Work instruction >>
Resume the article about the Senate investigation of long-term nursing facilities, writing on from its last sentence.

Study text >>
※ ※ ※

Nursing Facilities Face Investigation

In response to continuing reports of deaths, abuse, and substandard care at long-term nursing facilities, the Senate Finance Committee has opened an investigation. The company in the spotlight is Select Medical Corporation, a for-profit long-term care provider with 89 facilities in 26 states, including North Carolina. (They own Select Specialty Hospitals in Durham and Winston-Salem.)

The investigation will focus on the deaths and poor treatment of seriously ill patients. According to a an article in the New York Times, these hospitals treat 200,000 patients each year, but rarely have full-time physicians on staff. In one particularly disturbing example, a dying patient’s heart alarm sounded for 77 minutes before nurses responded.

I think we can all recognize that this is horrendous care, but some people may wonder why the government would bother to get involved…and why the Senate Finance Committee. The answer comes down to funding.

※ ※ ※

Data supplied >>
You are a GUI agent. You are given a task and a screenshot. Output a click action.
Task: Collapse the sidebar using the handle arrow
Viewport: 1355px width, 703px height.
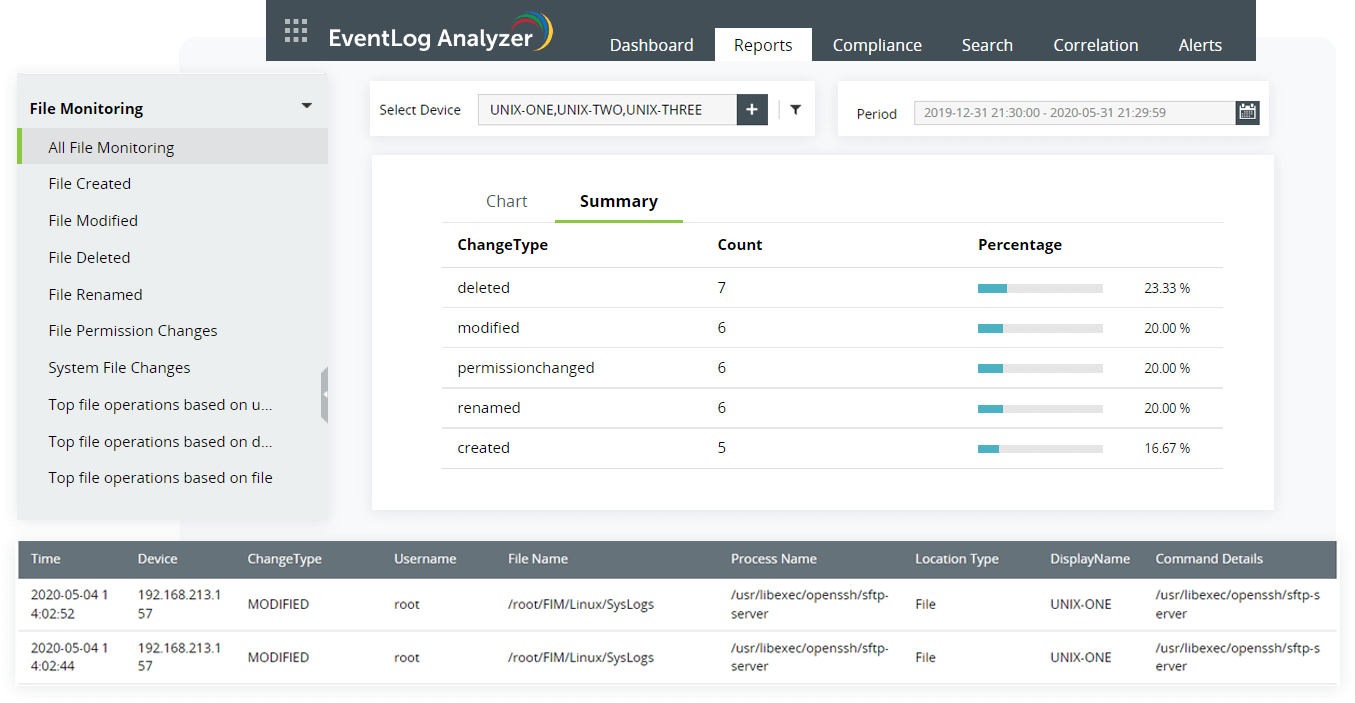(324, 395)
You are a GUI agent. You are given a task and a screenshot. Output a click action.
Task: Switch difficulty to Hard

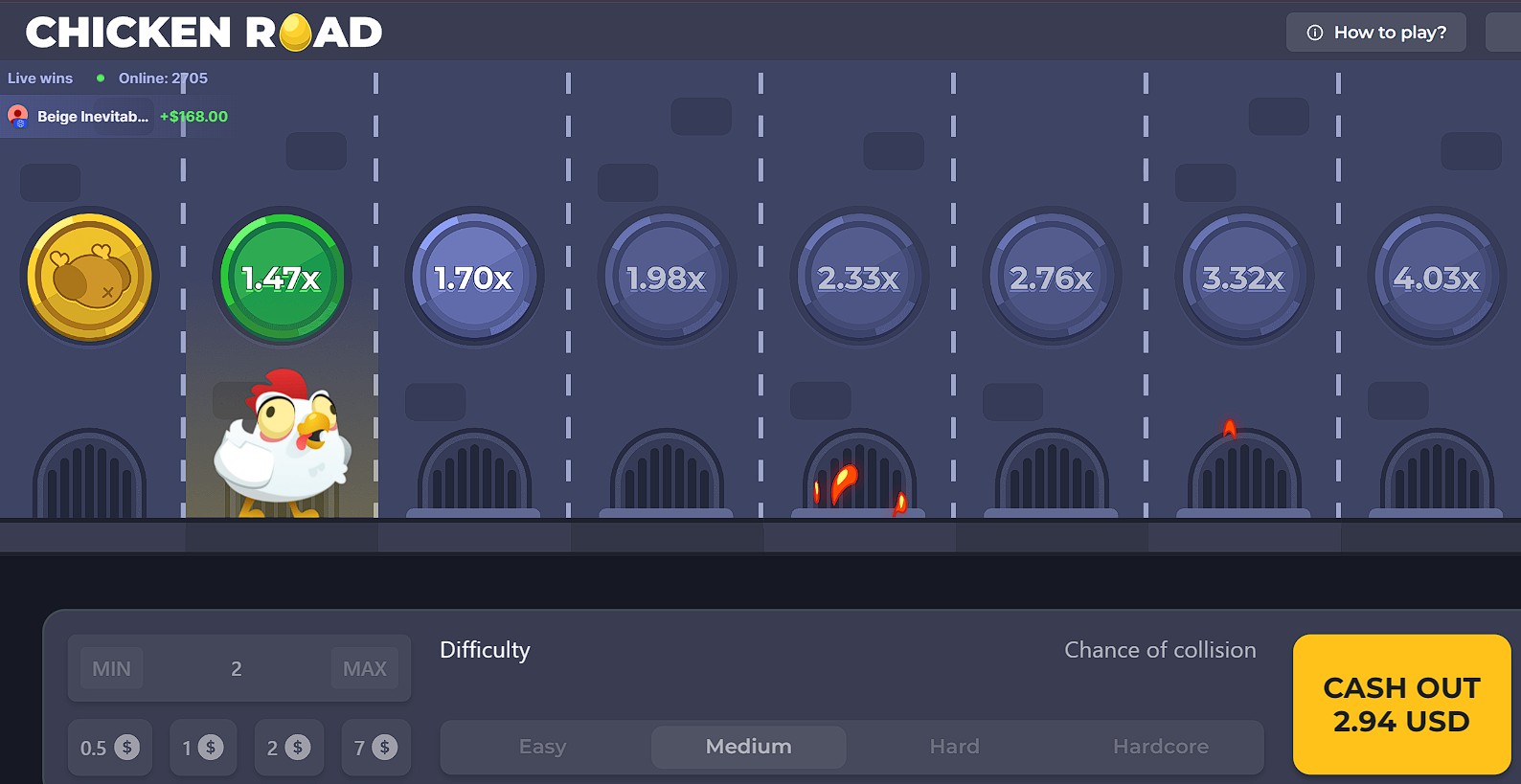point(954,747)
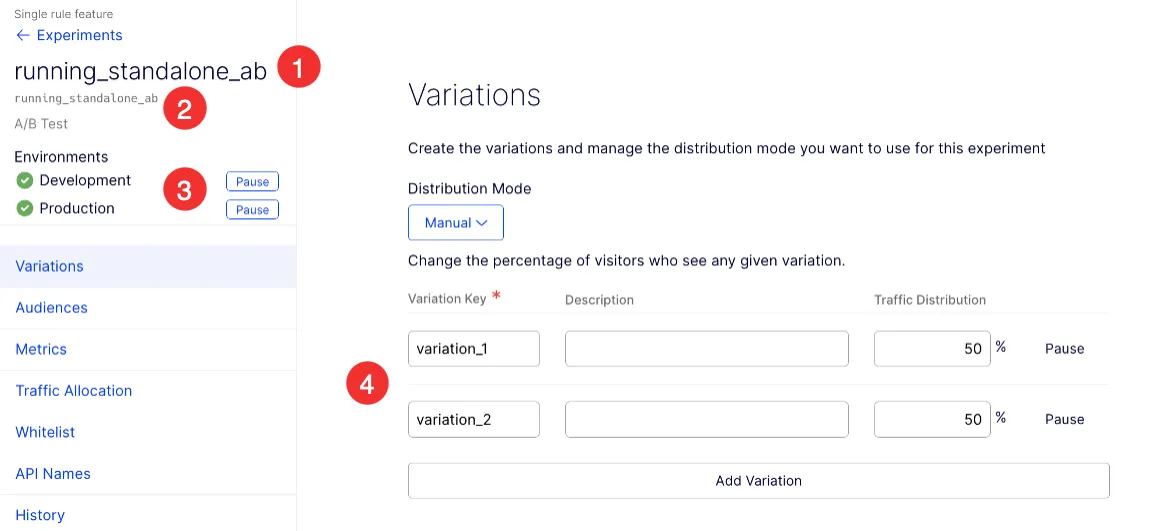Click the variation_1 key input field
Viewport: 1164px width, 531px height.
click(474, 349)
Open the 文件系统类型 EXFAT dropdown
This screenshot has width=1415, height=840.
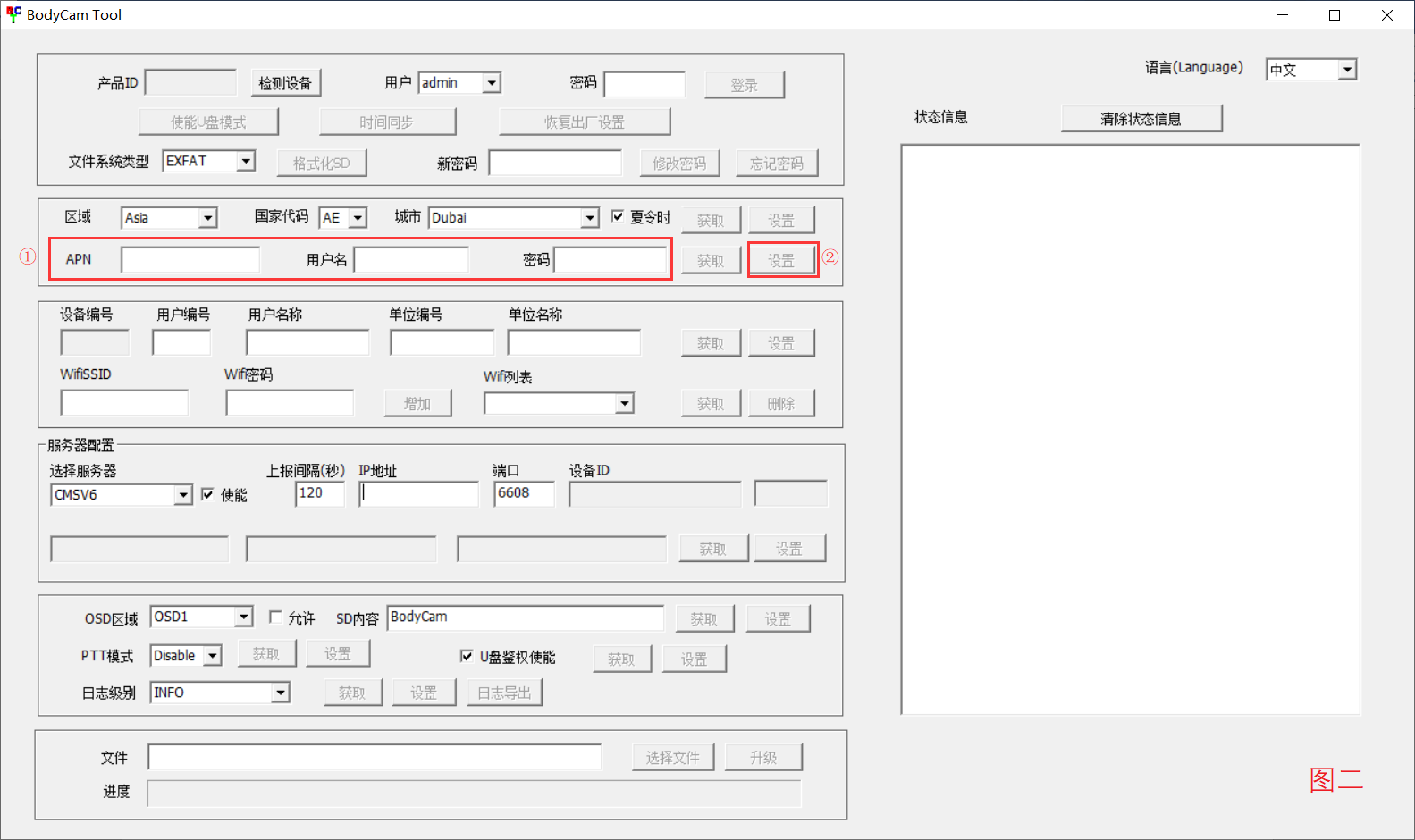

※ ※ ※

Written reply >>
The [Senate Finance] committee has substantial power over long-term care hospitals because it oversees Medicare. The federal program spends almost $5 billion annually on the hospitals, providing about 60 percent of their total revenue. (quoted from the New York Times article by Alex Berenson.)

While it is always heartening to see investigations into specific companies that are doing wrong, it looks like this particular issue may have widespread benefits for all of us:

In a separate letter, the senators asked that the Government Accountability Office, Congress’s investigative agency, examine federal and state oversight of all long-term care hospitals, saying that they worried the facilities might expose patients “to an unreasonable risk of harm.”

Finally…hope for reform, from Medicare on down!